Note that compared with standard RK, the STE-DG scheme has the advantage of local time stepping, i.e., each cell can have its own time step size. This property makes the scheme highly efficient in applications with strongly varying time scales and has been effectively implemented in a 3D adaptive parallel simulation code (personal communication by Professor Gassner). Conceptually, due to the same space-time formulation, local time stepping applies to the moment scheme as well. This area of research, however, is beyond the scope of this work.

Concerning further study, the moment scheme employs the same collocation points in time as the implicit Radau IIA scheme [13,14], which is stable for arbitrary time step size. Thus, the Radau IIA method might be employed together with ideas and techniques from these explicit DG schemes to improve time step size in multiple dimensions and to avoid large matrix inversions.

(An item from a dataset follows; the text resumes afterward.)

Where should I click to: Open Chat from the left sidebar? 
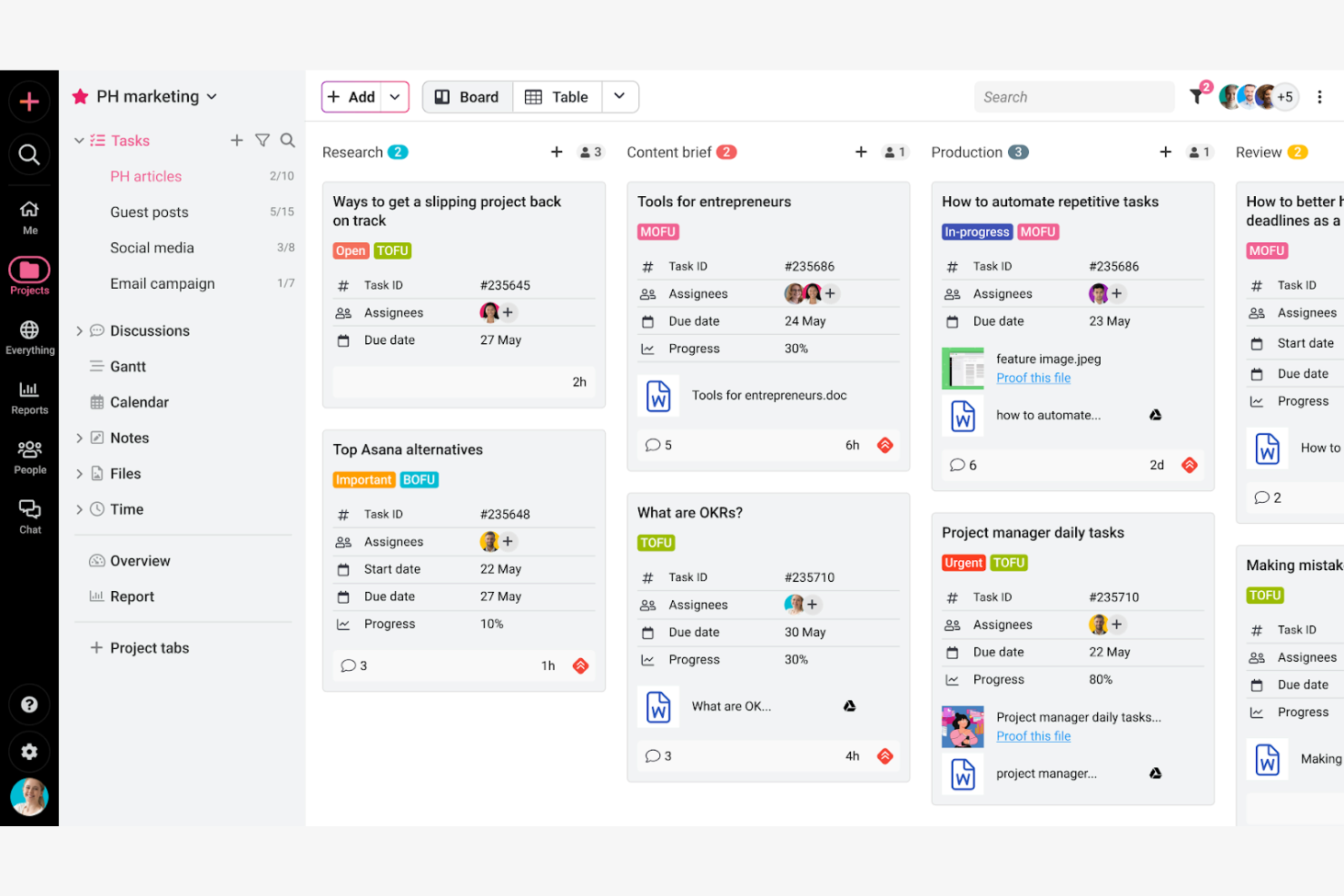[29, 513]
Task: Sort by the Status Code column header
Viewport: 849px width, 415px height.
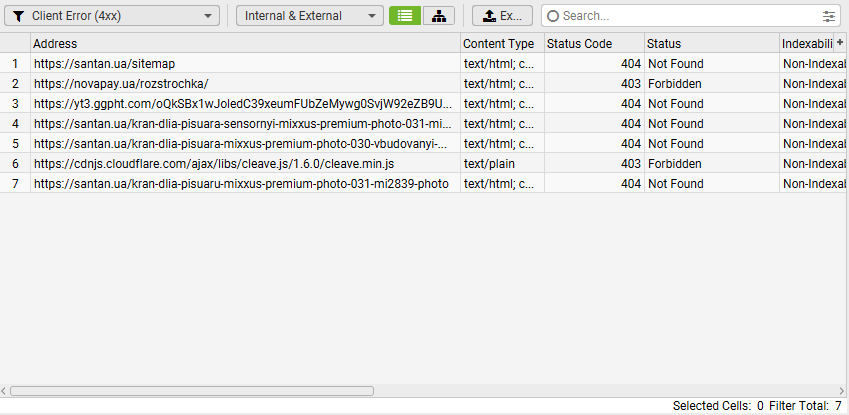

The focus of this paper is on conceptual relations and basic ideas. The paper is organized as follows. In §2, van Leer's scheme III is reviewed except that the derivation here is for arbitrary order, not just piecewise linear. The predictor-corrector DG formulation as well as the STE-DG and the moment schemes in 1D are presented in §3. Section 4 provides 1D Fourier (von Neumann) analysis. Preliminary 1D numerical results are shown in §5. Extension to the 2D case is discussed in §6, and 2D Fourier analysis is presented in §7. Finally, conclusions and discussion can be found in §8.